6. In the instant case when the plea was raised before the Sessions Judge that the accused petitioner Chiranji was 16 years or less, the Sessions Judge inquired in the matter, recorded evidence of Prabhu, father of accused-petitioner Chiranjilal as well as of the doctor and thereafter recorded a finding that the accused is not a child. I have been taken through the evidence recorded by the learned Sessions Judge so far as Prabhu, father of the accused petitioner is concerned, he has not been relied upon because he does not say when Chiranji was born. So far as the transfer certificate from the School is concerned, even Prabhu does not say that it was the correct date of birth. As per the school certificate the accused-petitioner is 12 or 13 years of age whereas, according to Chiranji he is 15 years of age. The doctor was examined and on the basis of X-ray report, the doctor has stated that the age of the accused petitioner in Dec. 1984 was 16 to 18 years.
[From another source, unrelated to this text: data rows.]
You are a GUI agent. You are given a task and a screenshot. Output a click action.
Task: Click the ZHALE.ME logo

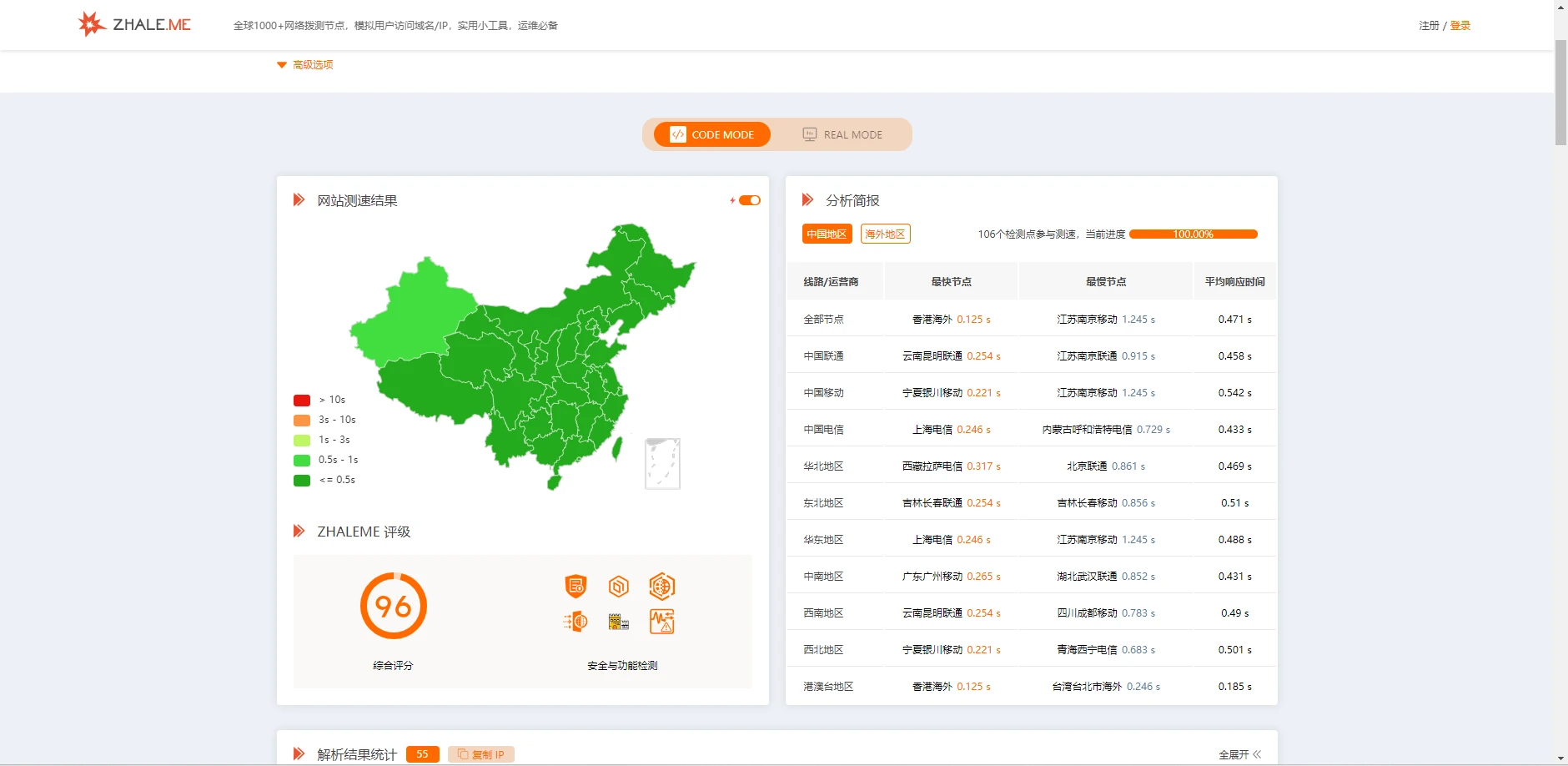point(134,24)
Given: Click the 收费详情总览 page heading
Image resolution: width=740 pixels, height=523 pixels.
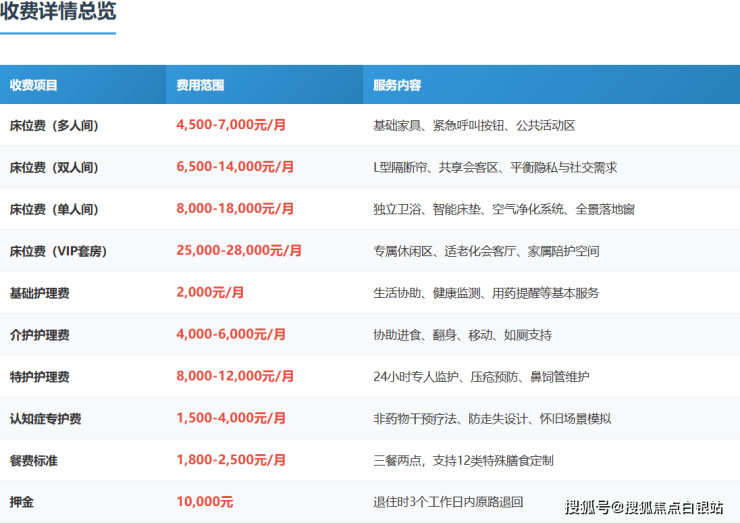Looking at the screenshot, I should (58, 12).
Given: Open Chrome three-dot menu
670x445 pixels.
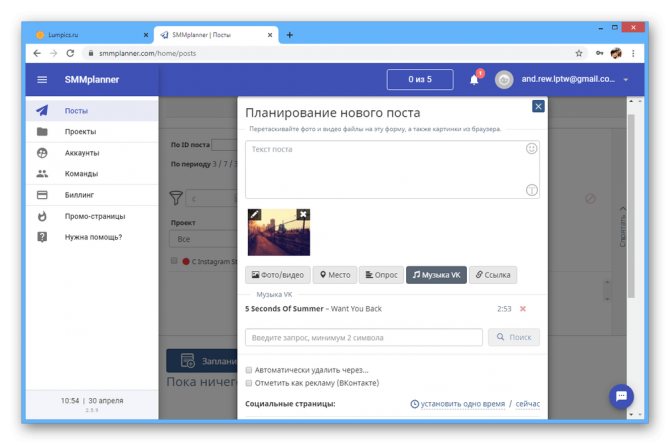Looking at the screenshot, I should (633, 53).
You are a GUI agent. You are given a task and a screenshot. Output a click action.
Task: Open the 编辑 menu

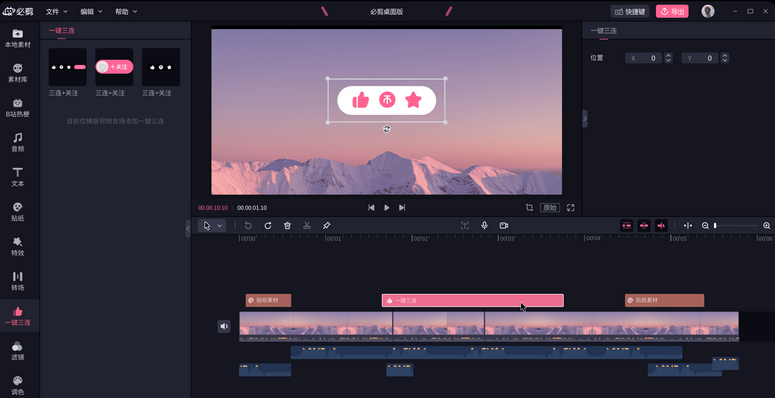click(x=91, y=11)
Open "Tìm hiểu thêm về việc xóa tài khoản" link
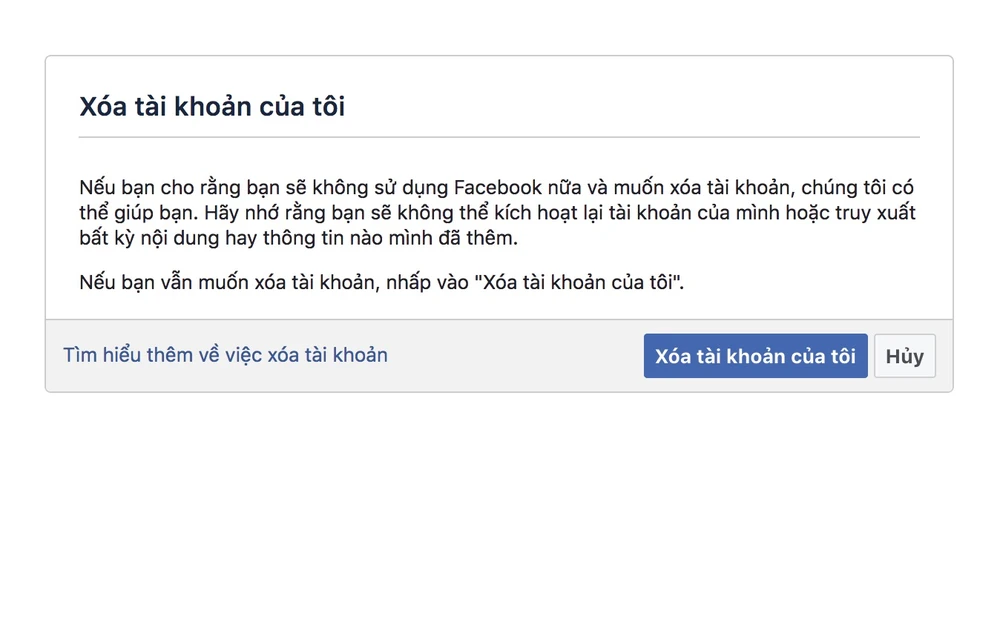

It has been stated by the radiologist that epiphysis of elbow unite at the age of 16. On the basis of material on record, the learned Sessions Judge has recorded a finding that the accused was not a child within the meaning of Section 2(d) of the Act. It cannot be said that such a finding could not have been recorded. It cannot therefore be said that the accused-petitioner is a child within the meaning of Section 2(d) of the Act and as such he should have been tried only by the learned Children Court.

7. There is no force in this petition. It is hereby dismissed.